La Commission coopère avec des organisations internationales telles que l’OMS et l’initiative pour la sécurité sanitaire mondiale (Global Health Security Initiative – GHSI), créé en 2001, pour assurer la cohérence des mesures de santé publique au niveau mondial. Ce réseau GHSI s’est révélé un mécanisme efficace pour l’échange rapide d’informations.

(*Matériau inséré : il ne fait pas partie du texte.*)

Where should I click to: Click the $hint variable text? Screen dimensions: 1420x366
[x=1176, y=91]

À l’initiative de la commissaire à la santé, la dernière réunion ministérielle du GHSI s’est tenue le 11 septembre dernier à Bruxelles.

Pour la Commission européenne, l’objectif prioritaire serait à l’occasion de la réunion extraordinaire des ministres de la santé de l’UE qui se tiendra le 12 octobre prochain – soit 15 jours avant la mise à disposition des premiers vaccins contre la grippe sur le marché européen – de s’accorder en matière de communication sur une véritable articulation des actions de communication entre le niveau national, européen et international…

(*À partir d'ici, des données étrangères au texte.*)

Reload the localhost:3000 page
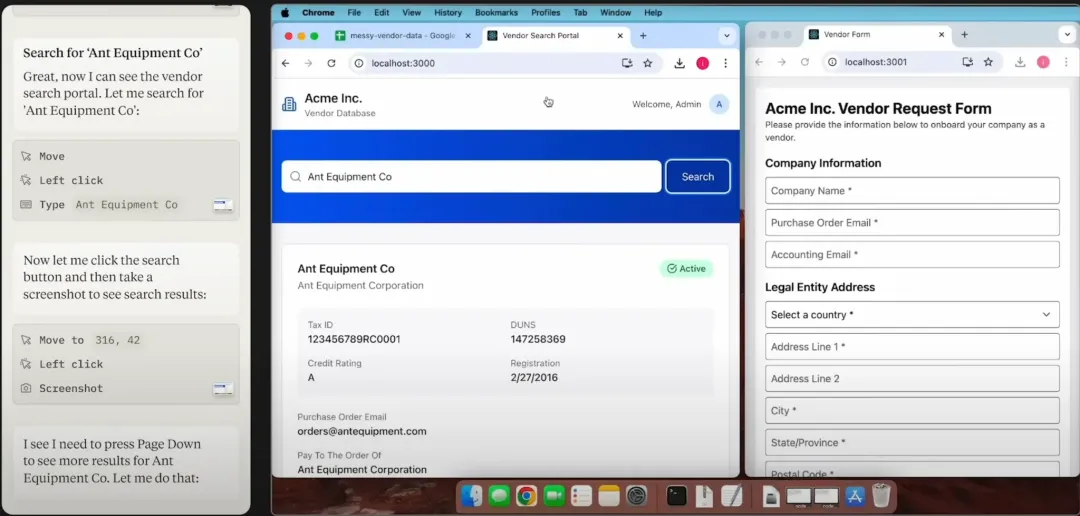Screen dimensions: 1080x516 coord(330,63)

Grippe A : mesures coordonnées de santé publique à l’échelle européenne

Le comité de sécurité sanitaire de l’Union européenne et les autorités du système d’alerte précoce et de réaction ont adopté, pour la première fois et à l’unanimité, des mesures de santé publique en réponse à une infection pandémique par le virus de la grippe A. Ces mesures développent une approche européenne coordonnée.

Fermetures d’écoles les plus appropriées pour protéger la santé humaine :

  • pour le moment, aucune fermeture massive d’écoles à titre préventif ;
  • mais préconisation de fermeture locale en cas de diagnostic d’infections.

Manière de concilier la liberté de circulation et la protection de la santé publique pour les voyageurs présentant des symptômes grippaux :

  • pas de restriction des déplacements et des voyages à l’intérieur et au-delà des frontières de l’Union pour les citoyens bien portant ;
  • recommandations pour les individus symptomatiques de reporter les voyages et de rester chez eux.

Selon le communiqué, la commissaire européenne à la santé, Androulla Vassiliou déclare que ces premières mesures coordonnées à l’échelle européenne « illustrent clairement comment l’Europe doit, dans la situation de pandémie actuelle, parvenir à concilier la protection de la santé publique et d’autres intérêts publics fondamentaux ».